I suppose it was my dad who first introduced me to the concept of muscling when I was still young. He understood how to avoid it. I, on the other hand, was a boy, and I didn’t understand things as he did. Like many salespeople, I had to learn things the hard way.
I must have been about ten years old when I spent some time at work with my dad one afternoon, observing his responsibilities as a doctor. I remember being fascinated by the idea of a giant camera taking X-ray pictures of people’s insides.
X-ray vision was, of course, a necessary skill for every superhero if he was good for anything. And the thought that my father had access to such a skill was thrilling. There was a problem however and it was that he was a radiologist.
He only read the X-rays; he didn’t take them.
“Dad,” I asked with an incredulous look, “why don’t you take the pictures?” Surely, he would want to take advantage of such an extraordinary skill.
“Son,” he replied, “I get paid to read the X-rays.”

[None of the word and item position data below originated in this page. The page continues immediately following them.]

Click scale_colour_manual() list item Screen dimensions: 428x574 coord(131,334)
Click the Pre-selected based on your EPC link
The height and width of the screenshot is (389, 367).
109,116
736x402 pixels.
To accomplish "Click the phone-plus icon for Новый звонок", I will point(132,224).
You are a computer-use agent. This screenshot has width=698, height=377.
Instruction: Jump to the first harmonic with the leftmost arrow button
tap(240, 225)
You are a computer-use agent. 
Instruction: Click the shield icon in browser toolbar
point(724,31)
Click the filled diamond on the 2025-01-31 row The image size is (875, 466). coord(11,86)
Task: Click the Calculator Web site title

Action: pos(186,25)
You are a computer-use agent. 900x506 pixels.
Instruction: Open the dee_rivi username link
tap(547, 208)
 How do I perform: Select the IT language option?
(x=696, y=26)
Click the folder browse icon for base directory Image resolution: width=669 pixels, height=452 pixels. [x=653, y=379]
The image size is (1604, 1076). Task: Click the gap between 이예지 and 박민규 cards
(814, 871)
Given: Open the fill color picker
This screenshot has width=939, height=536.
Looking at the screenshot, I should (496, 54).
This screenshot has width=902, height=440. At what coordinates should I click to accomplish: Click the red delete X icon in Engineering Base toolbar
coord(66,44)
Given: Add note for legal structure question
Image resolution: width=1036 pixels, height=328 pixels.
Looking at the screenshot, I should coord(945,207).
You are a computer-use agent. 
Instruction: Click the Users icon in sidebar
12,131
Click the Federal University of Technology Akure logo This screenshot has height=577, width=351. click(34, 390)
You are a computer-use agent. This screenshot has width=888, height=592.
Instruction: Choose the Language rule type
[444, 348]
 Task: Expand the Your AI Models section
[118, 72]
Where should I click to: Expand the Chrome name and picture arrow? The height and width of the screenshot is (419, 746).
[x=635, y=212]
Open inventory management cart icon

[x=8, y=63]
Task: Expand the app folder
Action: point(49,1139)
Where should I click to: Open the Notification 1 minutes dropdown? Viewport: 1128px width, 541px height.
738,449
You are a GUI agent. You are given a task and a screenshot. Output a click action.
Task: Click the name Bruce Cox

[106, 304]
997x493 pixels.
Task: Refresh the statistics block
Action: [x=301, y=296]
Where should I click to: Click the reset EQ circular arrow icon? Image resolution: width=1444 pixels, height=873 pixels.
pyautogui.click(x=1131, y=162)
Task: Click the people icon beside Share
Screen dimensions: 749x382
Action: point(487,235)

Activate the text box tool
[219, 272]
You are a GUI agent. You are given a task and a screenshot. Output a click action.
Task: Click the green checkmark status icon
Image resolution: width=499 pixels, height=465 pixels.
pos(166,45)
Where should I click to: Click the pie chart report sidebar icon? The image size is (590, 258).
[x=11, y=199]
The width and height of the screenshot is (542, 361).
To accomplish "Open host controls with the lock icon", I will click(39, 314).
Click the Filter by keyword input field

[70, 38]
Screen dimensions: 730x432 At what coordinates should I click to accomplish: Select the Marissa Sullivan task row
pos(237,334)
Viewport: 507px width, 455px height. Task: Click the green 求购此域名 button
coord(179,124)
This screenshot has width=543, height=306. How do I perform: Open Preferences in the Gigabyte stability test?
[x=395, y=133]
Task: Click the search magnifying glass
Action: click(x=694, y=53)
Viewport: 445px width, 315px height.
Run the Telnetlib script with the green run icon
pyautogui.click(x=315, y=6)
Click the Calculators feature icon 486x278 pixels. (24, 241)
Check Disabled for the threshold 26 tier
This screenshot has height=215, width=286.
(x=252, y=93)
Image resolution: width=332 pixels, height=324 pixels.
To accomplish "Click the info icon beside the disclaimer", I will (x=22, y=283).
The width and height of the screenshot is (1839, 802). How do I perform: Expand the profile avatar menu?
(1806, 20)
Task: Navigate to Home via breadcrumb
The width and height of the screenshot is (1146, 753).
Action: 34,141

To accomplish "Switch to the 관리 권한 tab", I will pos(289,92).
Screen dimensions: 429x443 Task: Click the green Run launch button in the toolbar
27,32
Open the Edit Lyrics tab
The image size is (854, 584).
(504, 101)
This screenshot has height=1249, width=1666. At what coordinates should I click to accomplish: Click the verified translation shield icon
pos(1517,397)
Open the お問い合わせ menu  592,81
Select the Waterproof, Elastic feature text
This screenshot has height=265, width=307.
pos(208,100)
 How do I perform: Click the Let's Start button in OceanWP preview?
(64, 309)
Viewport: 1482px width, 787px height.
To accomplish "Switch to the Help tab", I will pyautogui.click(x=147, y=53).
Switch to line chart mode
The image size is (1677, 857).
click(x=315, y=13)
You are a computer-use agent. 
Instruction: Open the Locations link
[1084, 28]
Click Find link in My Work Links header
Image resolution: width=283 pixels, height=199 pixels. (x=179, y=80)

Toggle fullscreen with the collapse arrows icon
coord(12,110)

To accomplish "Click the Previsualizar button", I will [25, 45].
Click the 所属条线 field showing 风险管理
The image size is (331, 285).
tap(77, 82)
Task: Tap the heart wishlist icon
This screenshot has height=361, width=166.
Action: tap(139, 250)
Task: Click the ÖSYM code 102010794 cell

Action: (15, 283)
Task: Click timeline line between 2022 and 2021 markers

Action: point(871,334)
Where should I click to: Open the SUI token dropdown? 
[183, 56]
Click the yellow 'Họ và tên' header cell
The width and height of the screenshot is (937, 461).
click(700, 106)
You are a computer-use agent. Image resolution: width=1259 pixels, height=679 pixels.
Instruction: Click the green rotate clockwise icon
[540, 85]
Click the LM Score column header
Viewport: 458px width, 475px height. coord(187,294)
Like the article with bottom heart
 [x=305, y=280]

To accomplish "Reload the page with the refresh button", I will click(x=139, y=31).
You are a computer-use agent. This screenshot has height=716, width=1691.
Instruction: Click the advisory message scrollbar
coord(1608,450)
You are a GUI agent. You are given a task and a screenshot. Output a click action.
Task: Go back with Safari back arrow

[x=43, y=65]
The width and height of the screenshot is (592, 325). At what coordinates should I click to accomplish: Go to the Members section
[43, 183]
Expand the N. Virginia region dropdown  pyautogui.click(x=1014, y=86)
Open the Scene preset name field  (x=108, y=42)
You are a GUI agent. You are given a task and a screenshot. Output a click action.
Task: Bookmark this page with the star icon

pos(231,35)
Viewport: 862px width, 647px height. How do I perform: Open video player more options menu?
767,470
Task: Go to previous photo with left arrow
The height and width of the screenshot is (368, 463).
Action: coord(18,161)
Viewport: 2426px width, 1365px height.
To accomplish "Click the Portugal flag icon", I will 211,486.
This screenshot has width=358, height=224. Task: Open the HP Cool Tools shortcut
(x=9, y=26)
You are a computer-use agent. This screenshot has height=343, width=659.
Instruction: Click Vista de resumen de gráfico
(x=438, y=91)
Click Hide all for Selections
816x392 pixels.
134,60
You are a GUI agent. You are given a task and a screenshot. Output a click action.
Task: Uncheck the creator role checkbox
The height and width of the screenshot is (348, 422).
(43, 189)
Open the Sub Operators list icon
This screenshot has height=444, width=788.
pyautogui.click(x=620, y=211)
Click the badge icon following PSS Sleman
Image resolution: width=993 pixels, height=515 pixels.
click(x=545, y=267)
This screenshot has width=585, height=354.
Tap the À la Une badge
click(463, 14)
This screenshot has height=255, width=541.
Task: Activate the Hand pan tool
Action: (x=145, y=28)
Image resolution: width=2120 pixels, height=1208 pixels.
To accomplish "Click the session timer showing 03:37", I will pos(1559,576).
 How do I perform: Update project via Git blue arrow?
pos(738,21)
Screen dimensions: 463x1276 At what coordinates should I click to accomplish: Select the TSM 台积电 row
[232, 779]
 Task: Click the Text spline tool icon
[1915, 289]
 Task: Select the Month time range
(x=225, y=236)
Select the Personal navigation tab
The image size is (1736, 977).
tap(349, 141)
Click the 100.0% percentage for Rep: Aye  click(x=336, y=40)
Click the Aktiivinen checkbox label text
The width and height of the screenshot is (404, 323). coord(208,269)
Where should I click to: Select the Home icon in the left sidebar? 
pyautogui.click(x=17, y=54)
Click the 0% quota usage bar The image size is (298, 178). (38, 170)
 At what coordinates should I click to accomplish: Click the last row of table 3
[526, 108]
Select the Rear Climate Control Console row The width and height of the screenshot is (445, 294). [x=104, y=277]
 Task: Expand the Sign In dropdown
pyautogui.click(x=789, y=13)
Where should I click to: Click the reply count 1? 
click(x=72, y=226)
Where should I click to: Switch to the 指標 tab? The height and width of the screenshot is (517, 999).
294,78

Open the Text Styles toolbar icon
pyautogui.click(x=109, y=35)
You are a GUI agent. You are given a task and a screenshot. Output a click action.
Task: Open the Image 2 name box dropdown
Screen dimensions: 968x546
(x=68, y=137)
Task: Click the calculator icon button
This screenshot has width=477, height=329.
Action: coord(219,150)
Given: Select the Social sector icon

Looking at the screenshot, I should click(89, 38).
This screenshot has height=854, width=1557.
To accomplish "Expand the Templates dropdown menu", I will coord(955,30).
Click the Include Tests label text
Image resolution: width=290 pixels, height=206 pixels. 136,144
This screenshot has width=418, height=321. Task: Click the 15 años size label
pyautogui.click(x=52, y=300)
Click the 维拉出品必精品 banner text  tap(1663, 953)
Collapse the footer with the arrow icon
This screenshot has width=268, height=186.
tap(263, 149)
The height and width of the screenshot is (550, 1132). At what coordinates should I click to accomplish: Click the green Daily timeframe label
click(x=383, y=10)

It was a significant point to consider. It’s too bad his wisdom didn’t readily sink in back then. If I’d been a little wiser I might have saved myself a lot of frustration and failure in my selling career.
Whether or not he knew it, my dad’s response that day indicated that he was very clear about his responsibilities. As a radiologist my father knew that certain tasks were productive, and others were not—even if they could be viewed as part of the radiology process. In short, he understood his job description. Something many salespeople don’t seem to readily comprehend until it’s too late. Until they are a salesperson, secretary, courier, copier, filer, faxer, computer-repair technician, and social-activities director in one. Until their sales job is no longer a job for one; it’s a job for ten—still being carried out by one very weary person. Have you ever felt overwhelmed with your “responsibilities?” Maybe it’s time to unflex your muscles and use them for what matters most.
You are a salesperson, which is to say you are paid to make sales. There are two tasks that fall into this category: 1) building trust with new prospects, and 2) fostering trust with existing customers. The more time you spend on these two tasks, the more successful you will be.
If you can’t find the time to do things right, when will you find the time to do things over?